Start of GIVEN INFORMATION

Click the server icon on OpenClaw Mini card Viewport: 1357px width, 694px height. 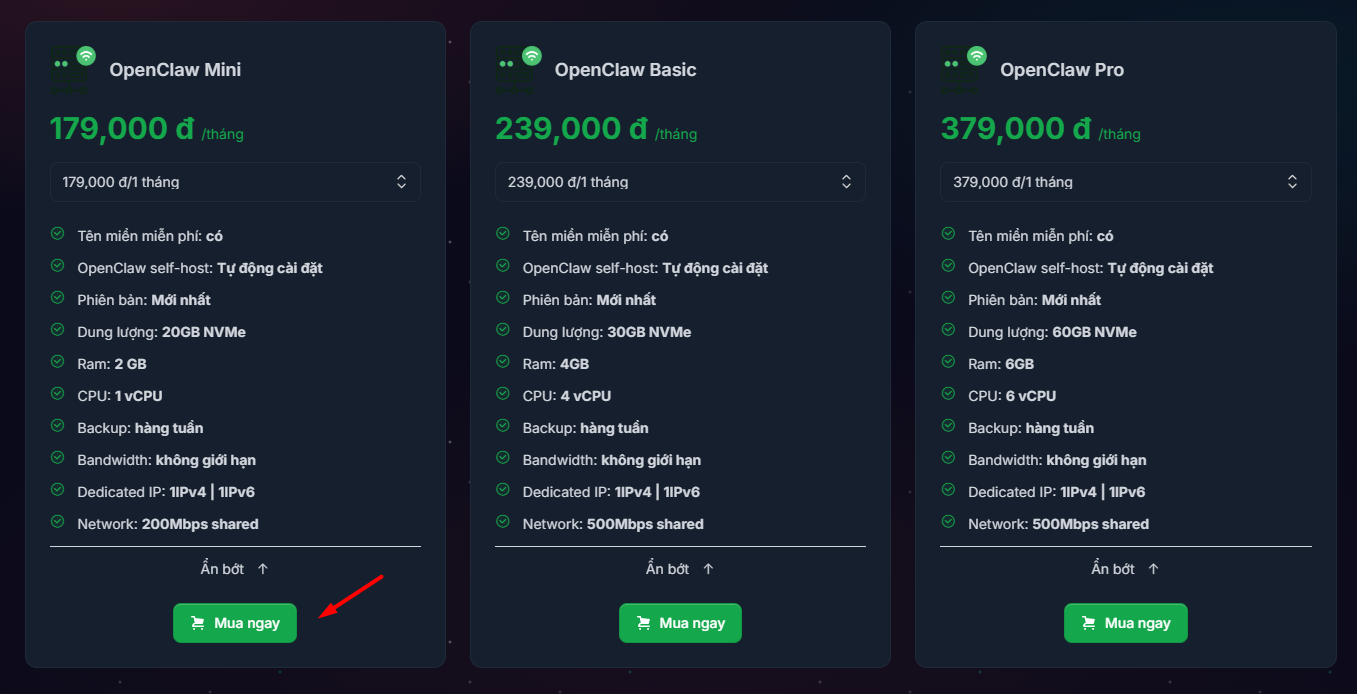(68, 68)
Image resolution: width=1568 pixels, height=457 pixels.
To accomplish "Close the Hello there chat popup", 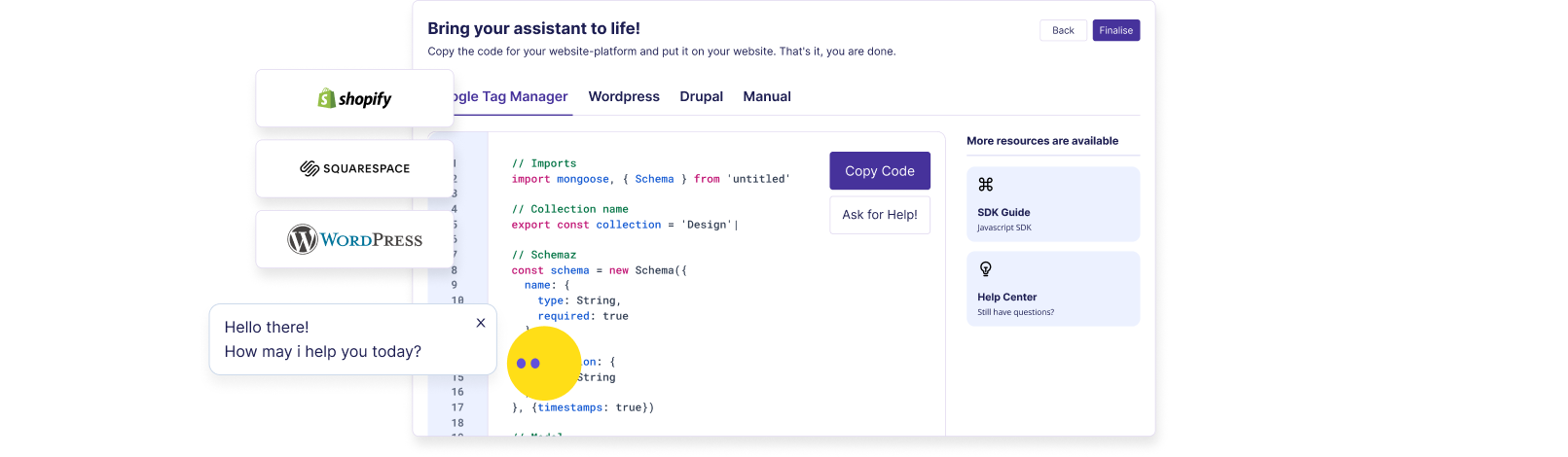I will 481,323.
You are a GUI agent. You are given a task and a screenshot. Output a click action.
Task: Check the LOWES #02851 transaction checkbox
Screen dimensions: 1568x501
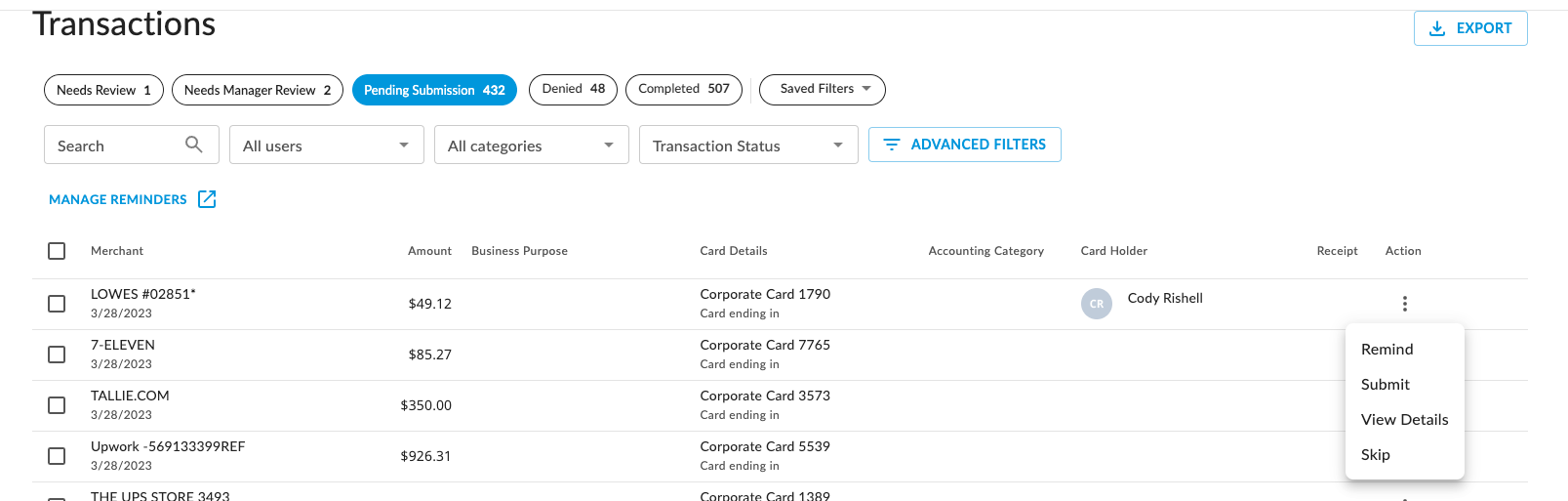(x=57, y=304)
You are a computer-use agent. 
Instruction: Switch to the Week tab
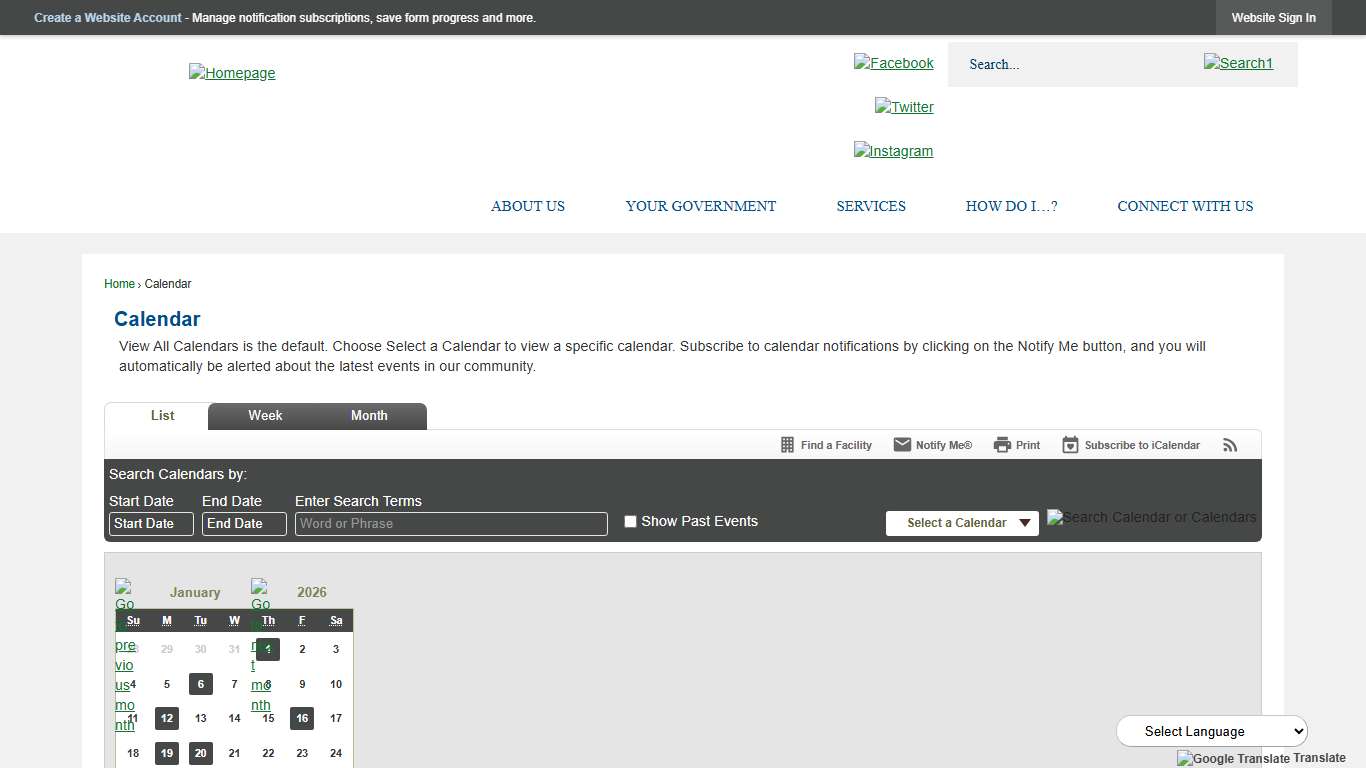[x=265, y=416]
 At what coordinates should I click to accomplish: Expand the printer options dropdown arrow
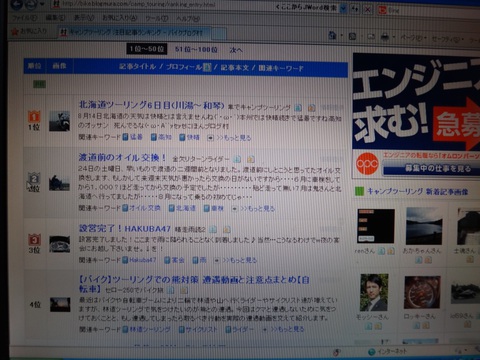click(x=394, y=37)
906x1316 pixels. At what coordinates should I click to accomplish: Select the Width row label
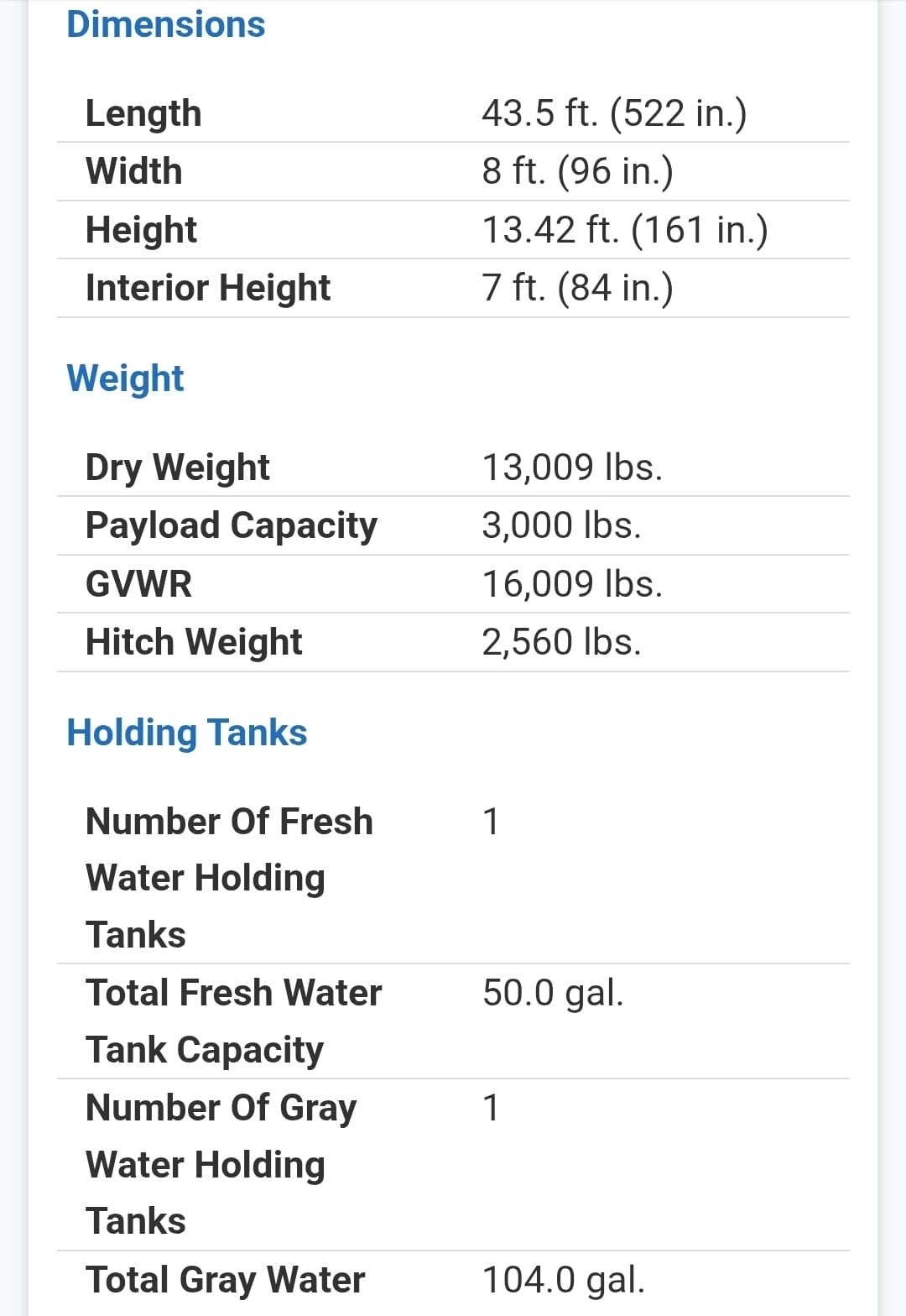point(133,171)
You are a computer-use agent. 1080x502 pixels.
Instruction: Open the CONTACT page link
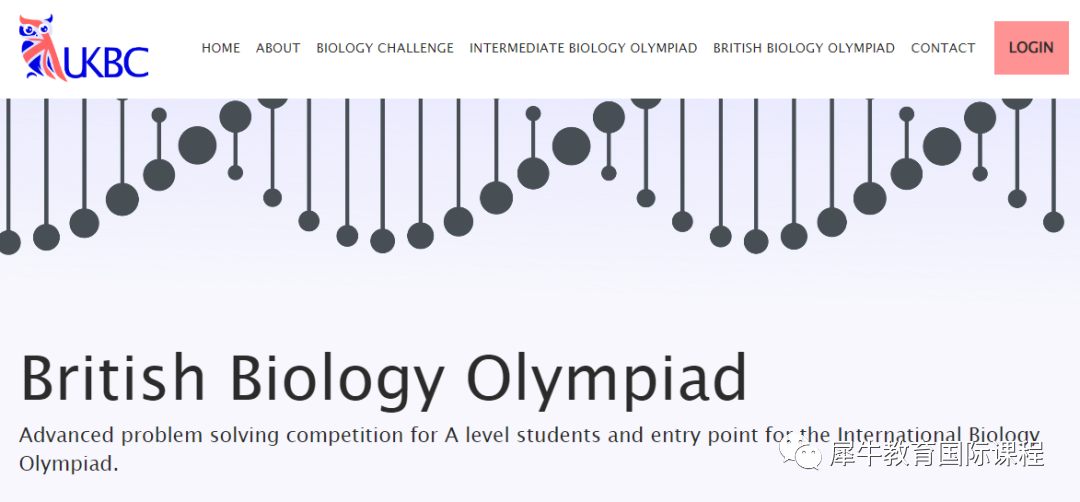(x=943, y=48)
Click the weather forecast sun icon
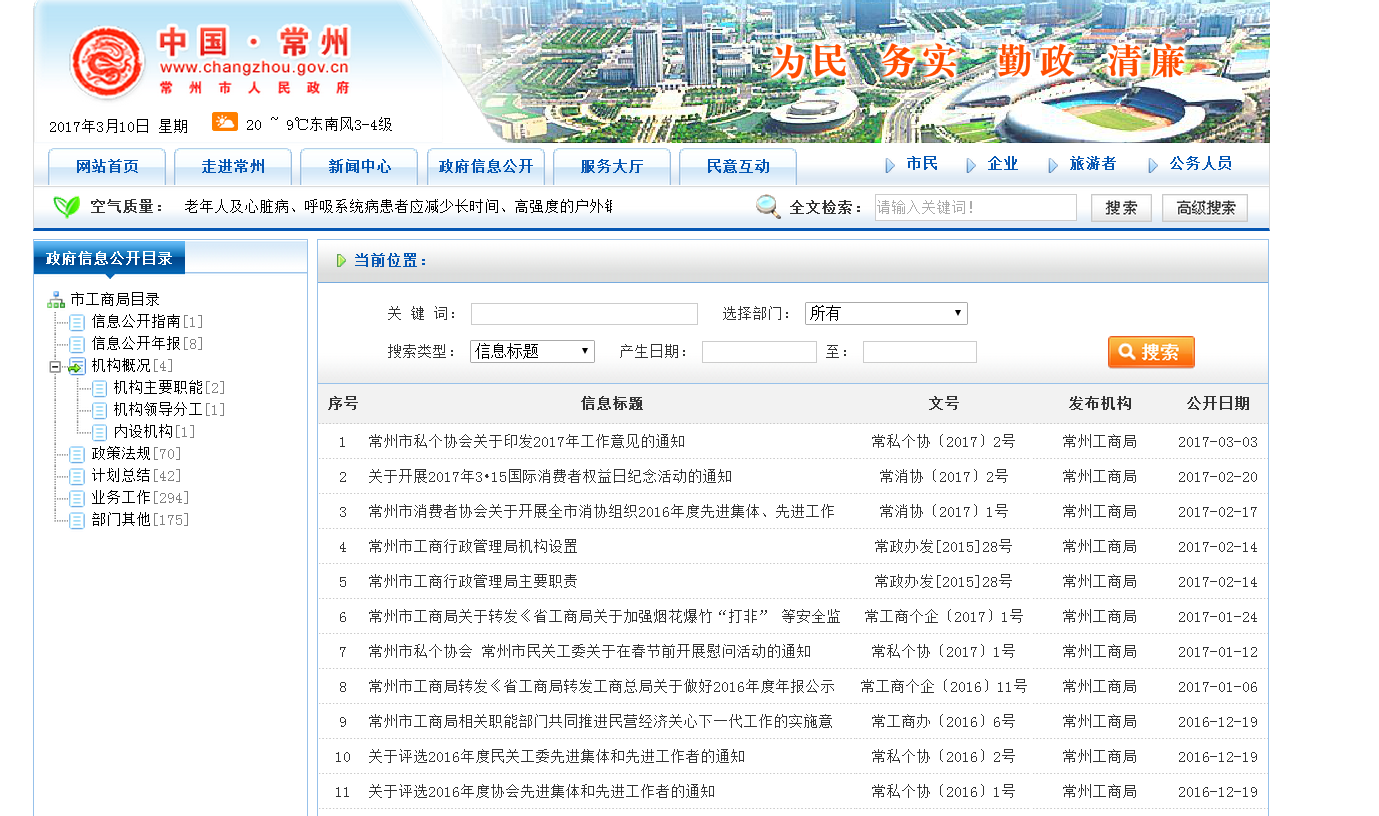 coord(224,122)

End of GIVEN INFORMATION

Return a copy of each line in the entries that contains "computer".

You are a computer-use agent. 
You are a computer-use agent. 1080x502 pixels.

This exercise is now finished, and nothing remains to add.